Acceptable internet use
Some examples of acceptable use might include:
- the internet-connected computer must be in a family room with the screen facing outward so you can see what's going on
- if your child accidentally goes to an unsuitable website they should tell you - you can delete it from the 'history' folder and add the address to the parental control filter list
- it's never OK to use abusive or threatening language in any online communication
- your child should take breaks from the computer every 30 minutes for health and safety reasons
- your child shouldn't download unknown files from the internet without you agreeing - it’s best to never download unknown files at all
Child-friendly search engines
You should make sure your child is aware of child-friendly search engines. These filter out inappropriate internet sites so that they are able to search the internet safely. Your child can also use traditional search engines with safe search settings turned on.
Stopping cyberbullying (online bullying)
Your child should understand that they should never be afraid to tell you about frightening or bullying emails or messages they get with unacceptable content. It’s not their fault that they have received them and the addresses can be added to the parental control filter list.
Your child’s personal safety online
It’s important your child realises that people online might not be who they say they are and could be dangerous. They should also be aware that any personal information they give out can be used in financial scams or for bullying.
To keep your child safe you should tell them not to:
- give out personal information to people they only know online - this includes name, home address, landline and mobile numbers, bank details, PIN numbers and passwords
- supply details for registration without asking for permission and help from you
- visit chat websites that aren’t fully moderated/supervised
- arrange to meet an online friend in person without your knowledge and permission (if you agree to let them, you should always go along with them)

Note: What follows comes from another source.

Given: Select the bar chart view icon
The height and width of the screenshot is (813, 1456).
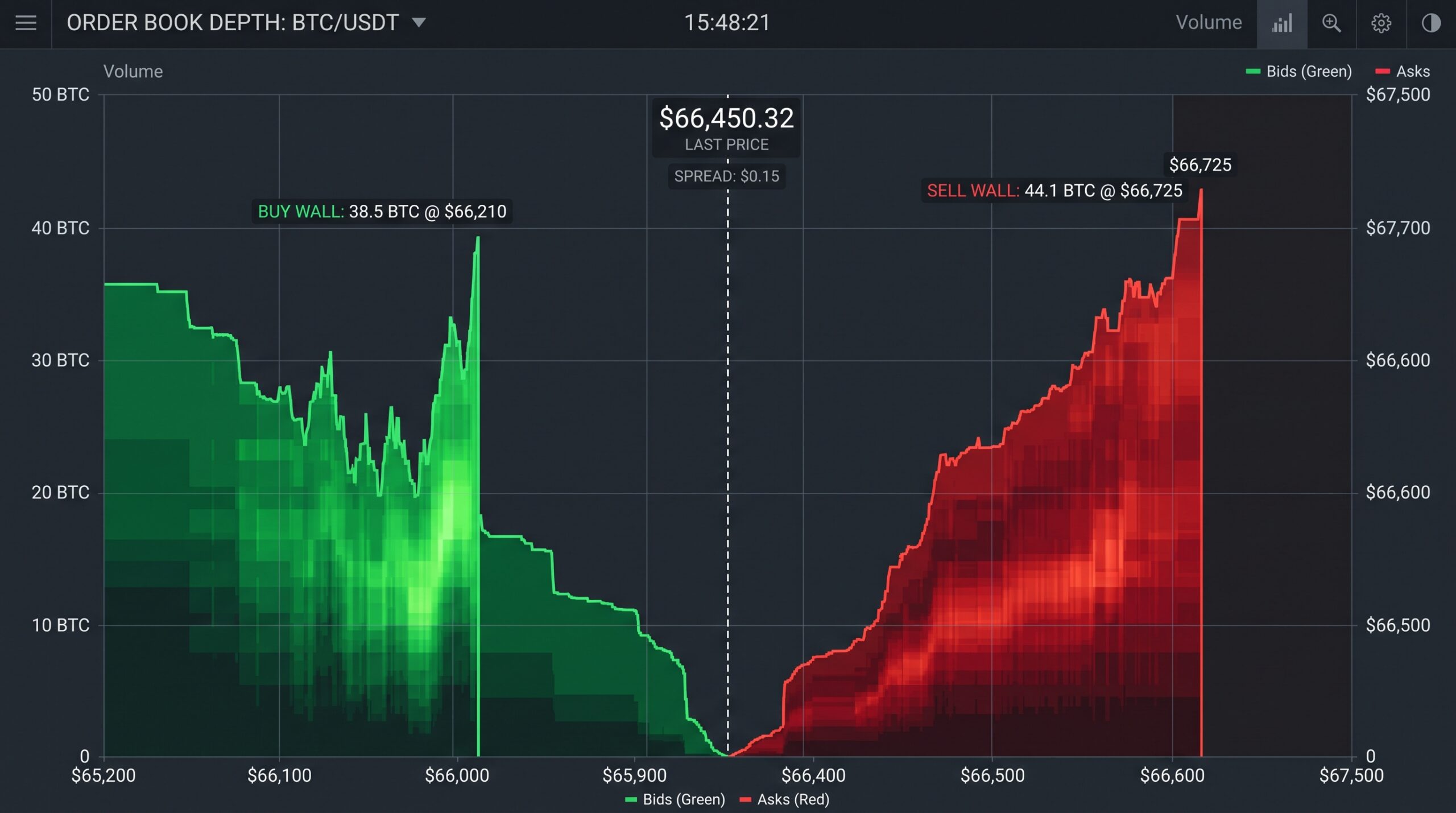Looking at the screenshot, I should click(1282, 23).
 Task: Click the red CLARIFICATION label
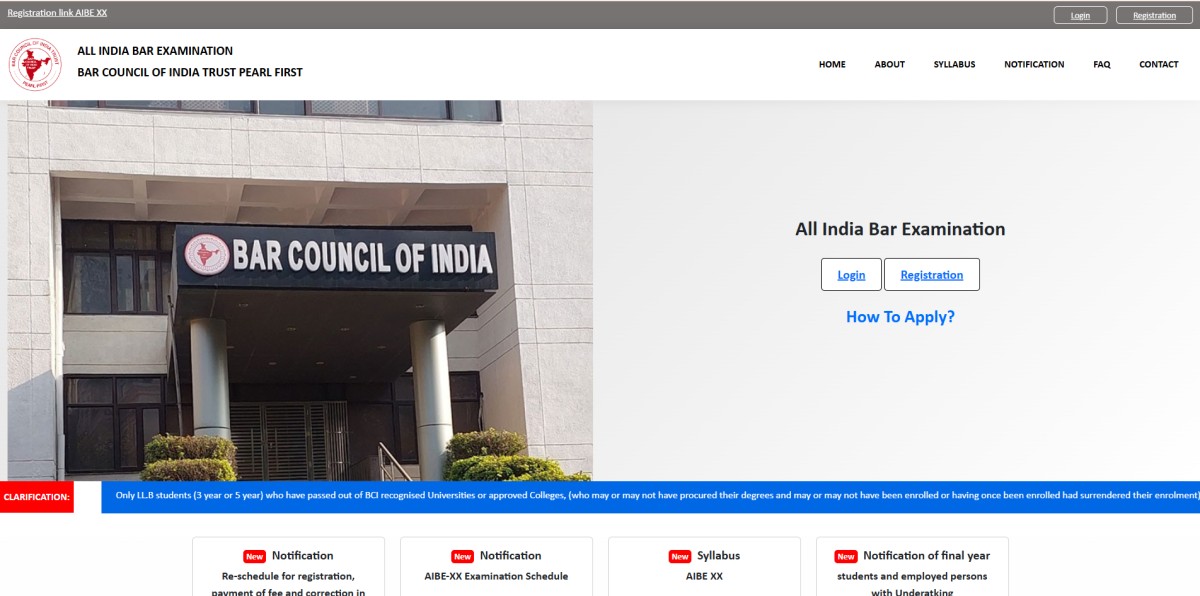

- give any indication of their age or sex in a personal email address or screen name
- keep anything that worries or upsets them online secret from you
- respond to unwanted emails or other messages
You can monitor your child’s internet use by checking the history folder on your browser as it contains a list of previously visited sites.
Is there any support for parents?
The following resources provide guidance for parents and carers to keep children safe online. They will, amongst other things, support parents to talk to their children about a range of online safety issues, set up home filtering in a child-friendly way and set up age-appropriate parental controls on digital devices:
- Thinkuknow by the National Crime Agency - Child Exploitation and Online Protection command (NCA-CEOP) provides resources for parents and carers and children of all ages to help keep children safe online.
- Childnet has developed guidance for parents and carers to begin a conversation about online safety, as well as guidance on keeping under-fives safe online.
- Parent Info is a collaboration between Parent Zone and NCA-CEOP, providing support and guidance for parents and carers related to the digital world from leading experts and organisations.
- National Society for the Prevention of Cruelty to Children (NSPCC) has guidance for parents and carers to help keep children safe online.
- UK Safer Internet Centre provides tips and advice for parents and carers to keep children safe online - you can also report any harmful content found online through the UK Safer Internet Centre.
If there’s a problem
Hopefully the rules you put in place will mean your child is always able to use the internet safely. However, you should also:
- contact your ISP if your child comes across inappropriate content or is subjected to any inappropriate contact while online
- install and regularly update filtering software to protect against inappropriate internet access
If you are worried about illegal materials or suspicious online behaviour, contact the Child Exploitation and Online Protection centre (CEOP).